Since I was born into a dysfunctional family living in poverty and had serious learning disabilities, the odds were against me from the start that I’d learn to read and graduate from high school. So-called experts told my mother that I was retarded and would never learn to read. Today, they’d be promoting “grit” and other magic-bullet terms.
When I was seven, I was still not reading. My mother, with advice from my 1st grade teacher the second year I was in 1st grade, taught me to read at home by beating me with a wire coat hanger to motivate me. That was my first introduction to ‘grit’.
That wire-coat hanger motivated-grit turned me into an avid reader.
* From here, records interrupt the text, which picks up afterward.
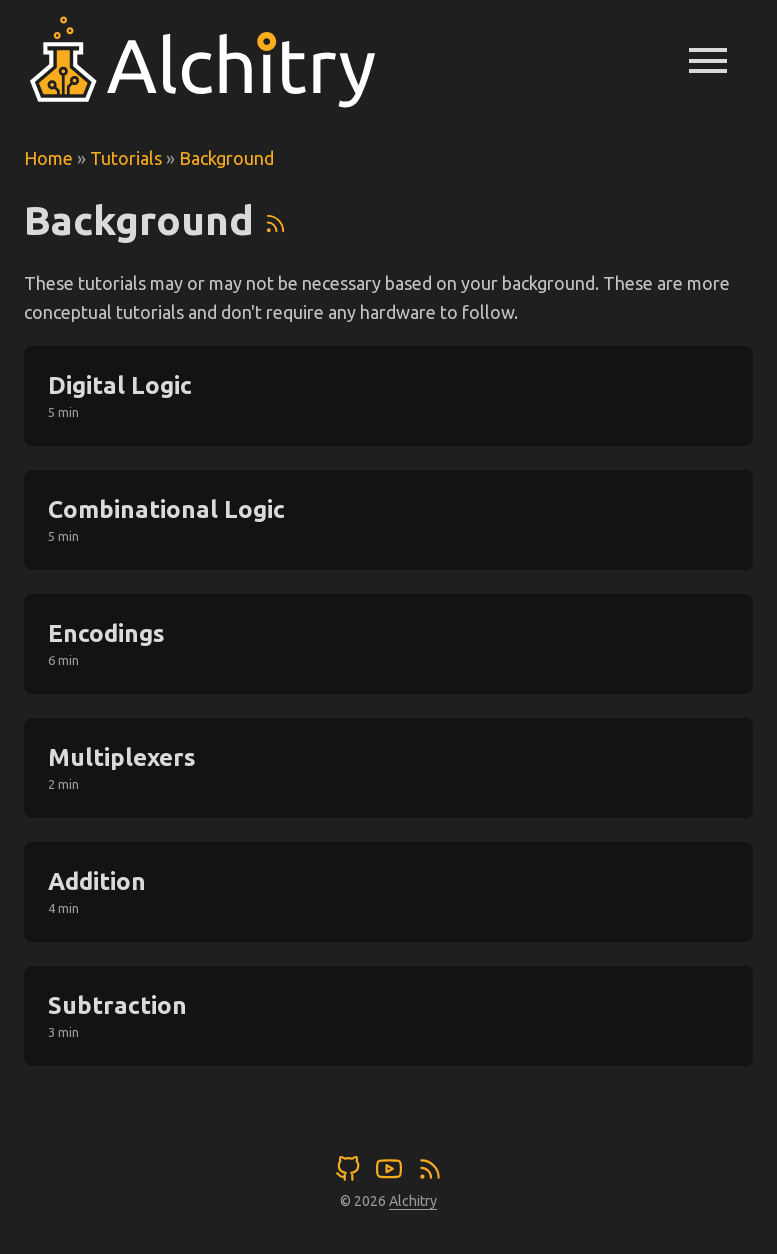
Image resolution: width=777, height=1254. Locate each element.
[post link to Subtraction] (388, 1016)
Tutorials (126, 158)
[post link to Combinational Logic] (388, 520)
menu (708, 60)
To instill grit in children, do you advocate beating all children that are not reading at grade level?
After I barely graduated from high school with a 0.94 GPA that did not include one college prep class, I escaped by joining the Marine Corps were once again the “grit” was beaten into me by my drill instructors.
To install grit in children, do you advocate forcing them to go through a Marine Corps style boot camp even as young as five?
When I graduated from high school, I had no intention to go to college. Even the “grit” the Marine Corps literally beat into me in boot camp wasn’t enough the change my mind.
Then I ended up in Vietnam where that “grit” (lessons from snipers, friendly fire, napalm, rockets, and grenades) increased to the point where I decided to go to college on the GI Bill … if I survived.
To instill “grit” in children, do you advocate sending them to a war zone where they will be shot at?
After an honorable discharge from the Marine Corps, I went to college and earned a BA in journalism, a teaching credential through a full time, year-long urban residency, and an MFA with a focus on writing. In total, I spend about nine years attending several colleges full time and part-time.
As a public school teacher (1975 – 2005), I taught in public schools with child poverty rates starting at 70 percent. The high school where I taught for the last sixteen years of the thirty I was a public school teacher was 70 percent Latino/Hispanic, 8-percent African American, 8 percent Asian American, 8-percent White American and the rest was designated other.
It is too easy to throw out a few terms like “grit” instead of doing what needs to be done starting with proven methods and programs that deal with poverty so children do not have to grow up in that kind of crippling dysfunction environment.
I had an older brother that did not follow my “gritty” path. He never learned to read. He worked in jobs all his life that were labor-intensive and paid poorly. He died decades sooner than he should have a broken man. He never escaped poverty and his seven children are still stuck there. Grit will not save them.